Crawl is an unpretentious creature-feature from The Hills Have Eyes and High Tension filmmaker Alexandre Aja that’s every bit of gnarly fun as its ludicrous premise makes one hope it is going to be. Eschewing the cartoonish nastiness of his 2010 3-D Piranha remake (which is also quite entertaining), the filmmaker returns to his down-and-dirty roots as he presents a straightforward thriller of two people in peril doing all they can to survive against overwhelming odds. His presentation of Michael Rasmussen and Shawn Rasmussen’s (The Ward) sturdy script is free from a lot of unnecessary bells and whistles, Aja allowing the inherent terror of the situation Haley and Dave find themselves in to do the majority of the heavy lifting for him.

Not that Scodelario and Pepper aren’t given plenty to play around with. Haley and Dave’s familial dynamic is suitably complicated, both harboring secret anxieties and pains they’ve not done a particularly good job dealing with on their own. While none of what either character is going through is hardly imaginative, their intimate emotional dexterities do help give the story an additional layer that makes the pair’s dual fight to keep from becoming gator fodder even more affecting than it otherwise already was. Both actors revel in these moments of confrontation, recrimination, understanding and forgiveness, Scodelario particularly so, her determined tenacity frequently sensational.

Crawl (2019) | Paramount Pictures

None of this really matters, of course, as part of what gives the film its visceral kick is watching all of the almost superhuman (but not quite) ways in which father and daughter manage to overcome most of the toothy obstacles standing in their hurricane-ravaged path. Not since 2016’s The Shallows has a major Hollywood studio-produced minimalist creature-feature proven to be so much unabashed fun. Aja directs with total confidence, orchestrating all of the carnage with energetic gusto. The film is also grandly shot by veteran Maxime Alexandre (Shazam!) and exuberantly scored by Max Aruj (The Abandoned) and Steffen Thum (Warning Shot). Crawl is one the most enjoyably suspenseful films I’ve had the pleasure to see this summer, and I can’t wait to submerge myself again underneath its tense waters for a second time very, very soon.”
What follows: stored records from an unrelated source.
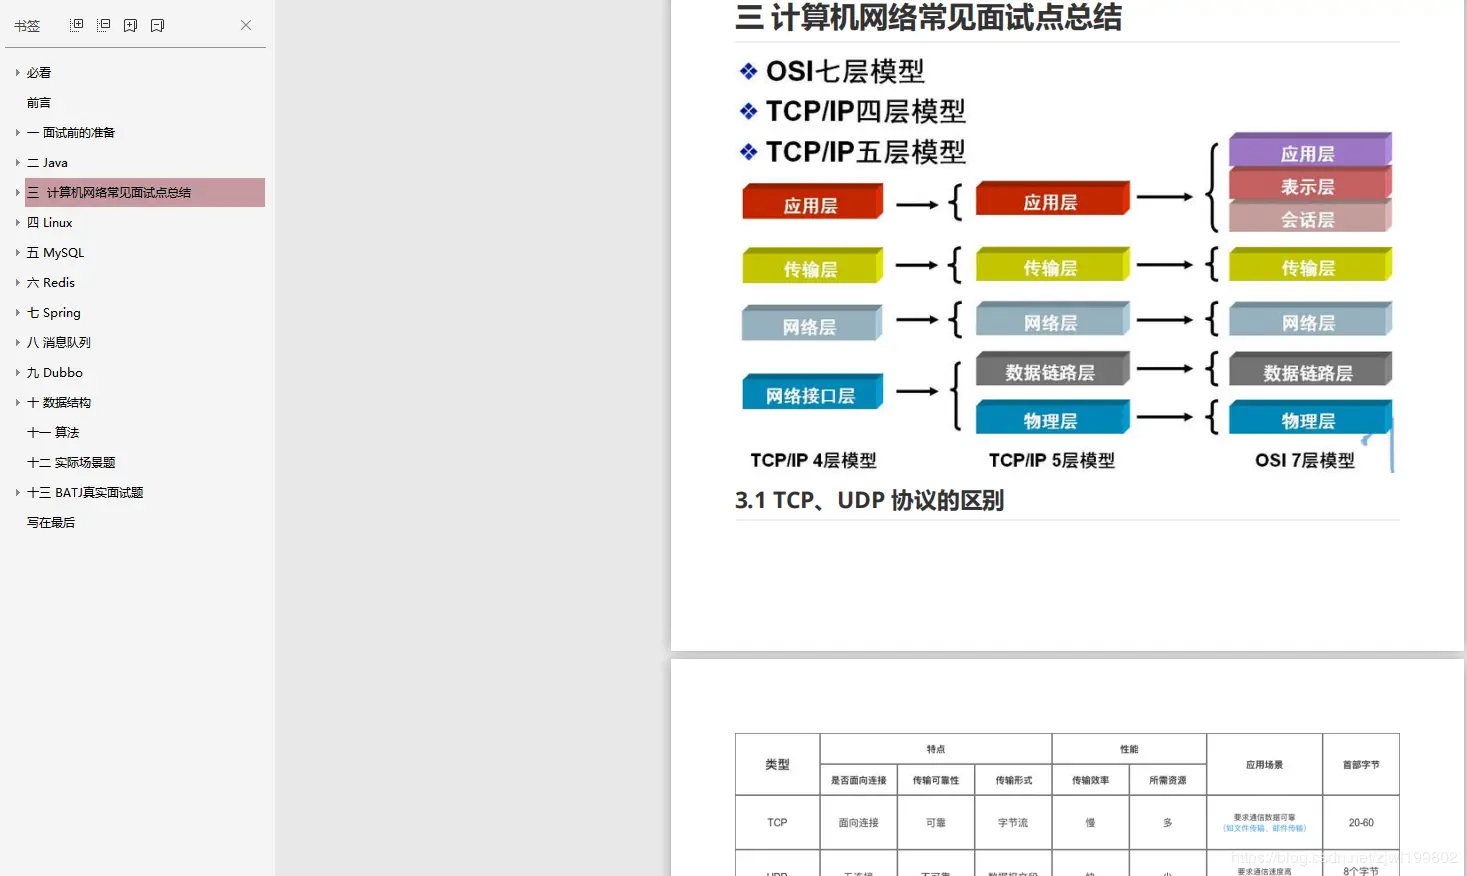Screen dimensions: 1467x876
Task: Open the 七 Spring chapter
Action: click(x=53, y=312)
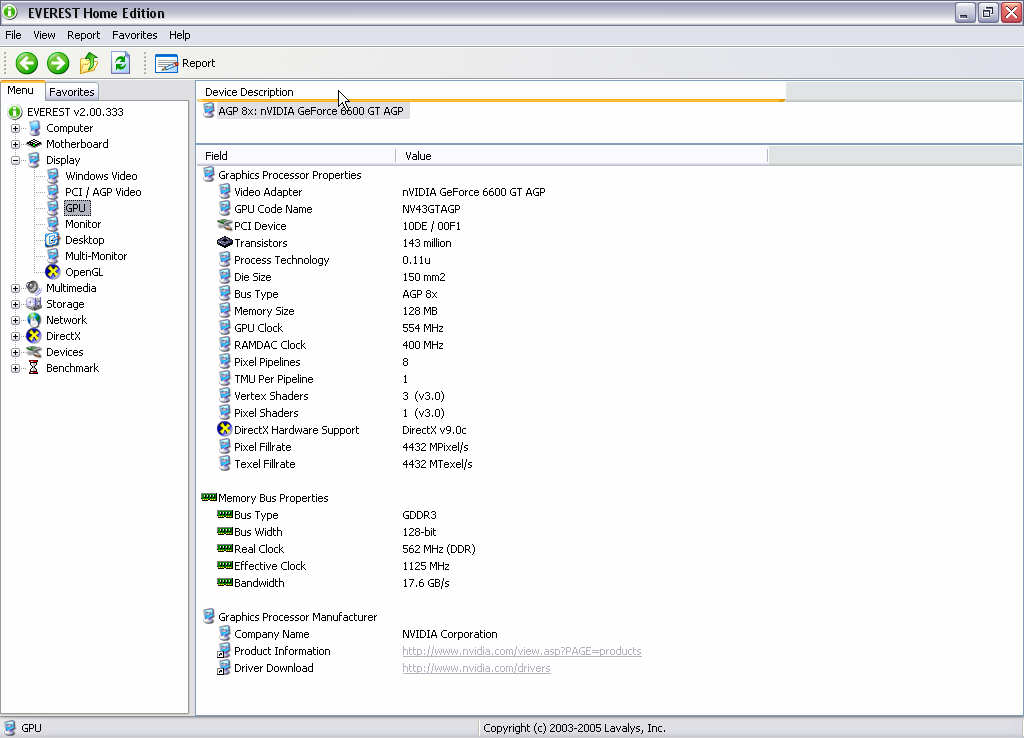
Task: Expand the Storage tree node
Action: [x=15, y=304]
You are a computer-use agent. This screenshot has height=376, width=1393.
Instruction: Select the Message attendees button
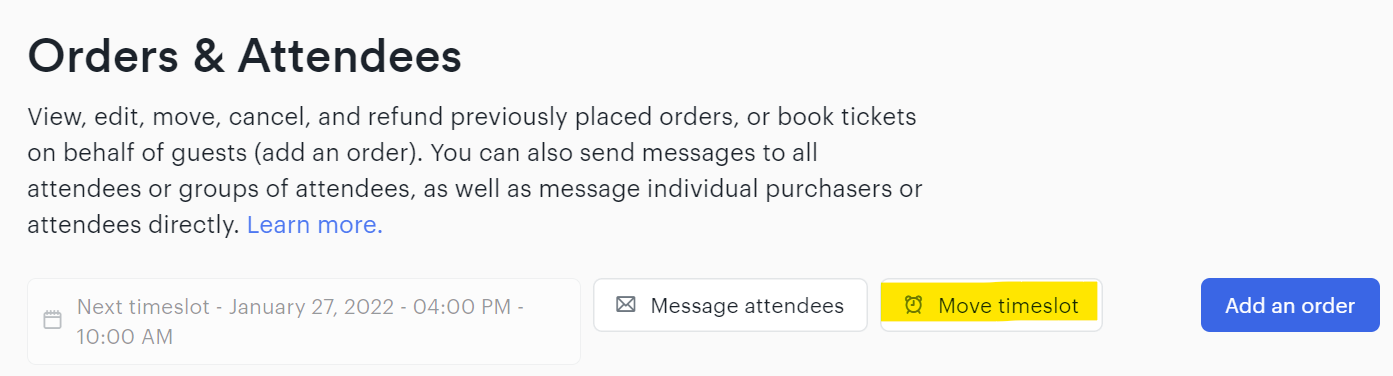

Crawl has emerged from underneath the cinematic water to not-so-quietly become one of my favorite films of 2019. Alexandre Aja has crafted one of his best films, and I could see myself returning to this nifty little creature-feature multiple times over the coming years.

THE VIDEO

Crawl is presented on a 50GB Blu-ray MPEG-4 AVC Video with a 2.39:1 1080p transfer.

THE AUDIO

This Blu-ray features an English DTS-HD Master Audio 7.1 soundtrack along with Spanish, French, Japanese, Portuguese and Thai Dolby Digital 5.1 tracks and includes optional English, English SDH, French, Japanese, Portuguese, Spanish, Cantonese, Hindi, Korean, Malay, Mandarin (Simplified) and Thai subtitles.

THE EXTRAS

Extras here include:Intro to Alternate Opening (0:25)

Alternate Opening (4:49)
Deleted and Extended Scenes (6:03)
“Beneath Crawl” featurette (28:05)
Category 5 Gators: The VFX of Crawl (11:37)
Alligator Attacks (1:32)

The “Beneath Crawl” featurette is a bit better than most extras of this type, while the visual effects extra will certainly be of interest to many fans of the film. But the big draw here is the alternate opening, presented as a dynamically drawn motion comic. It’s Aja at his most cut throat and lethal which makes it fairly obvious why this introduction to the movie was excised before it even had the chance to go before the cameras.

DVD and a Digital Copy of the film are both included with this release.

FINAL THOUGHTS

Crawl works. There’s not much else to say. Alexandre Aja has crafted one of the better thrillers of 2019, this nifty little creature-feature a bloody little aquatic home invasion hurricane blast that only gets better with each subsequent viewing. While I’d have liked a 4K release, Paramount’s Blu-ray presentation is still nothing less than excellent, fans of the title almost certain to be satisfied when they add this disc to their personal collection.